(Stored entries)
>>>>>

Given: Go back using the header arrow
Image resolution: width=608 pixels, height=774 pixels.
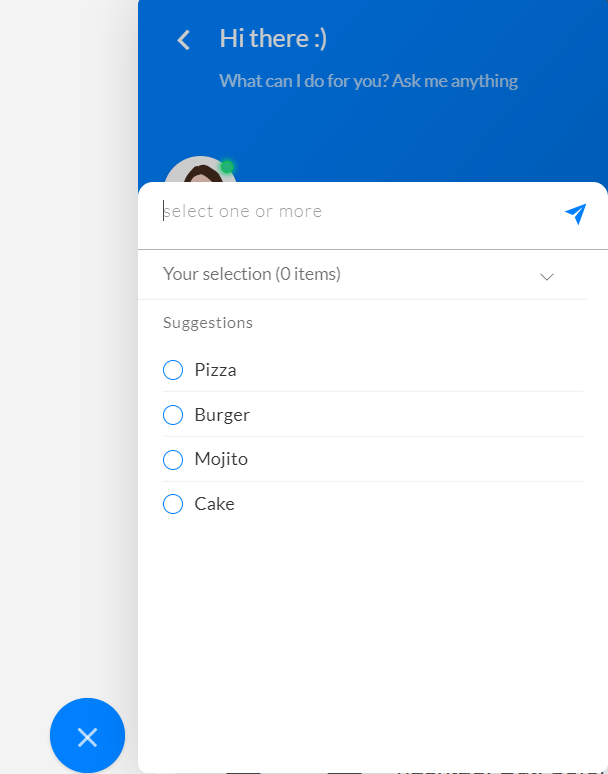Looking at the screenshot, I should coord(184,40).
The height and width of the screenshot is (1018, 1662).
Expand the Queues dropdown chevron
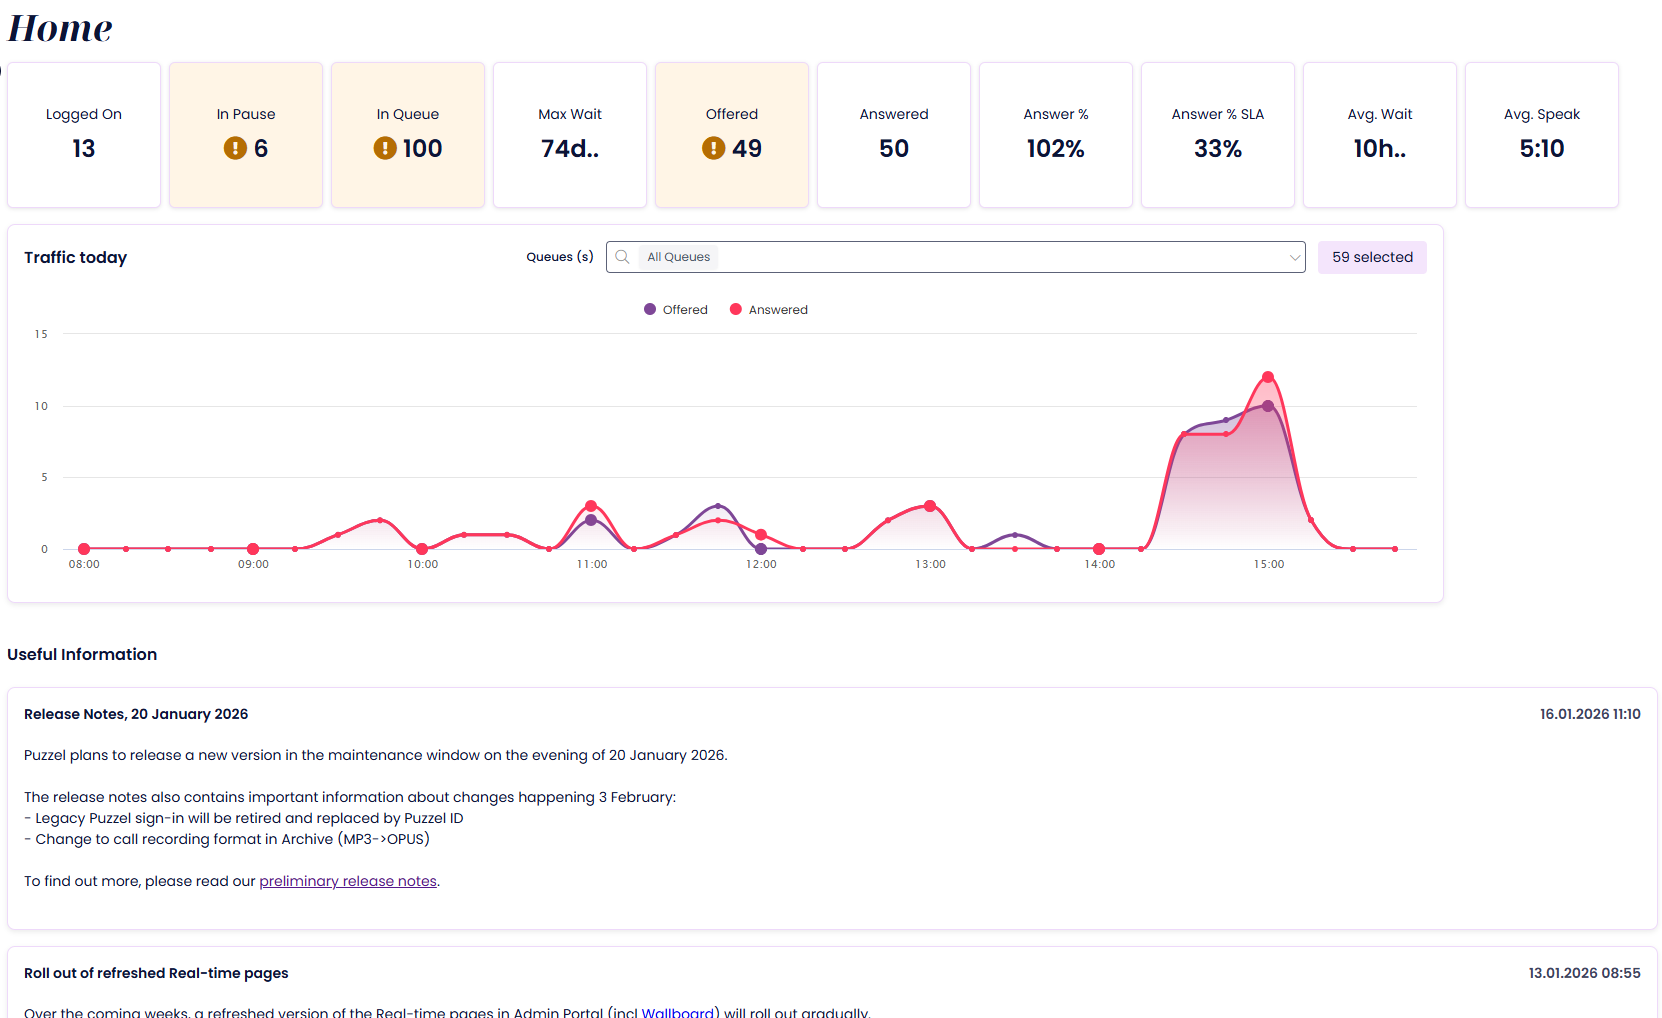(x=1295, y=258)
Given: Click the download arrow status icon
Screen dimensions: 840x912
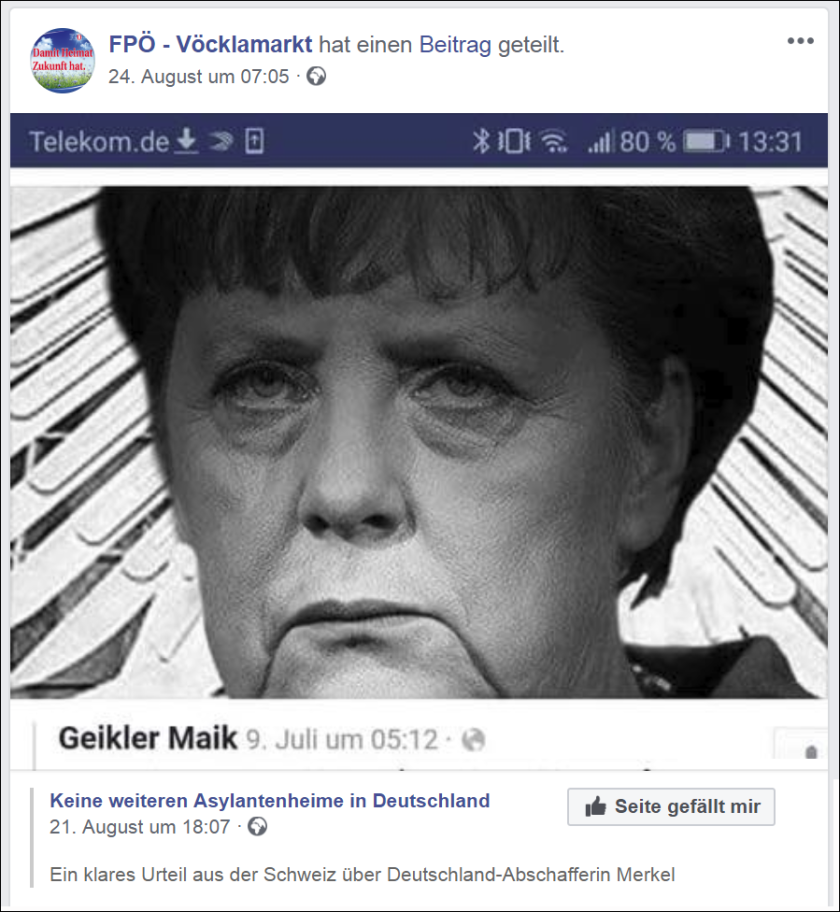Looking at the screenshot, I should [186, 141].
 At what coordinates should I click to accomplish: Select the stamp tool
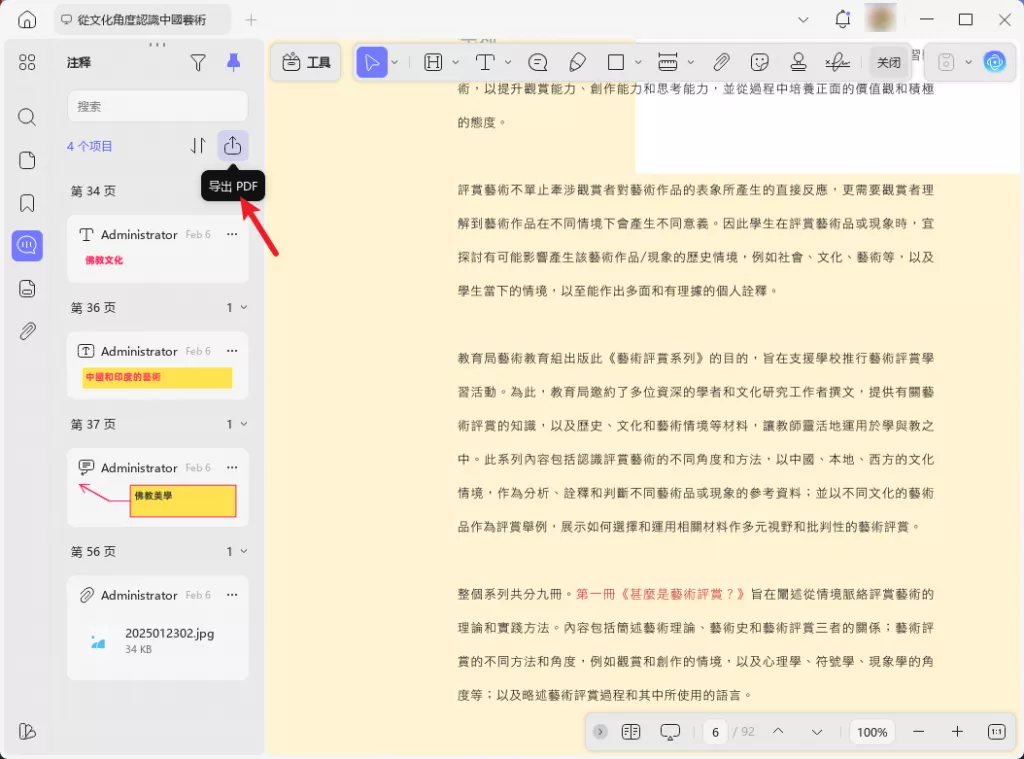[798, 62]
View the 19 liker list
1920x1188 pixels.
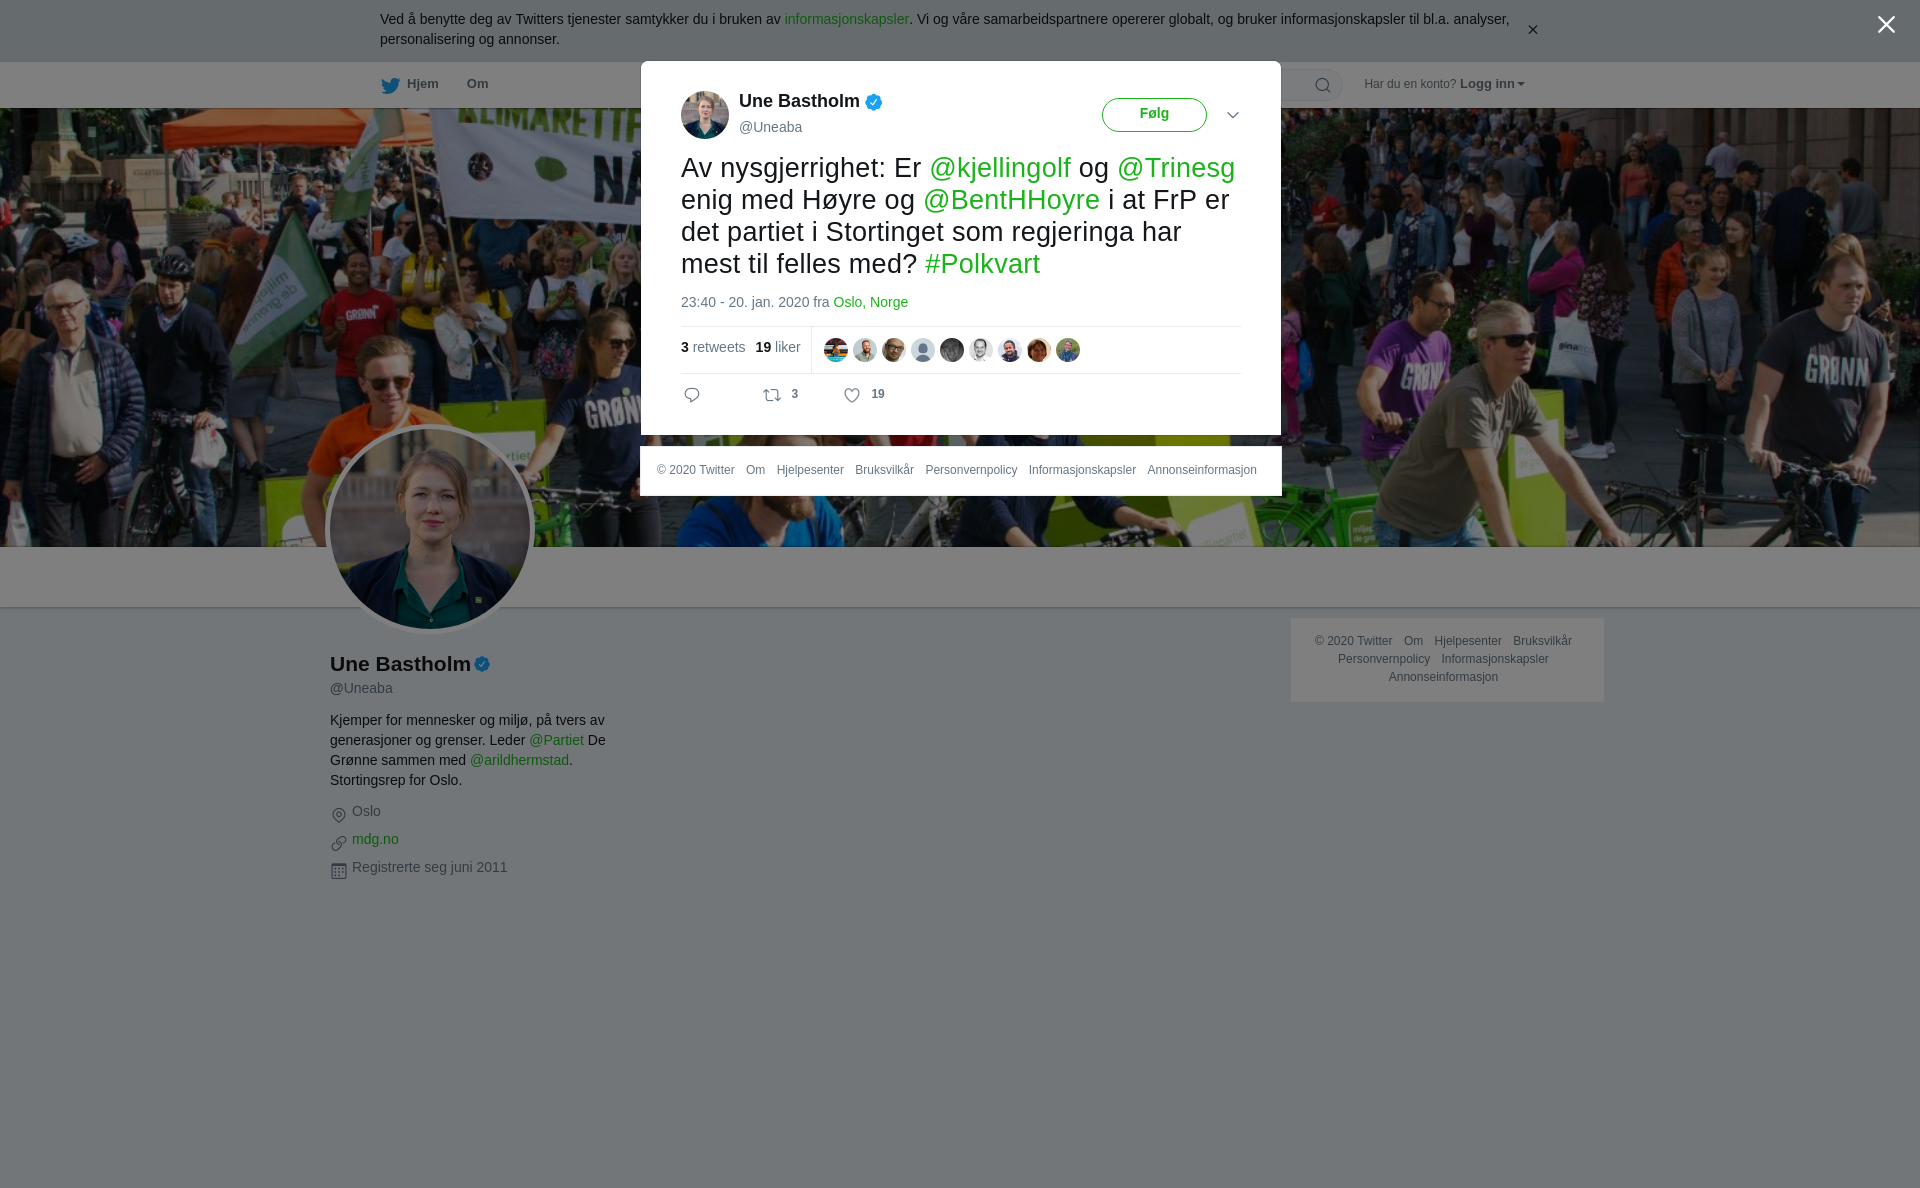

<<<<<

• _Exercise details_
Output every record above exactly as written, but skip the pictures.

• _Finished exercise_
Given: Go back using the header arrow
Image resolution: width=608 pixels, height=774 pixels.
Looking at the screenshot, I should coord(184,40).
The height and width of the screenshot is (1018, 1662).
Expand the Queues dropdown chevron
(x=1295, y=258)
Given: Click the download arrow status icon
Screen dimensions: 840x912
Looking at the screenshot, I should [186, 141].
 At what coordinates should I click to accomplish: Select the stamp tool
[798, 62]
View the 19 liker list
1920x1188 pixels.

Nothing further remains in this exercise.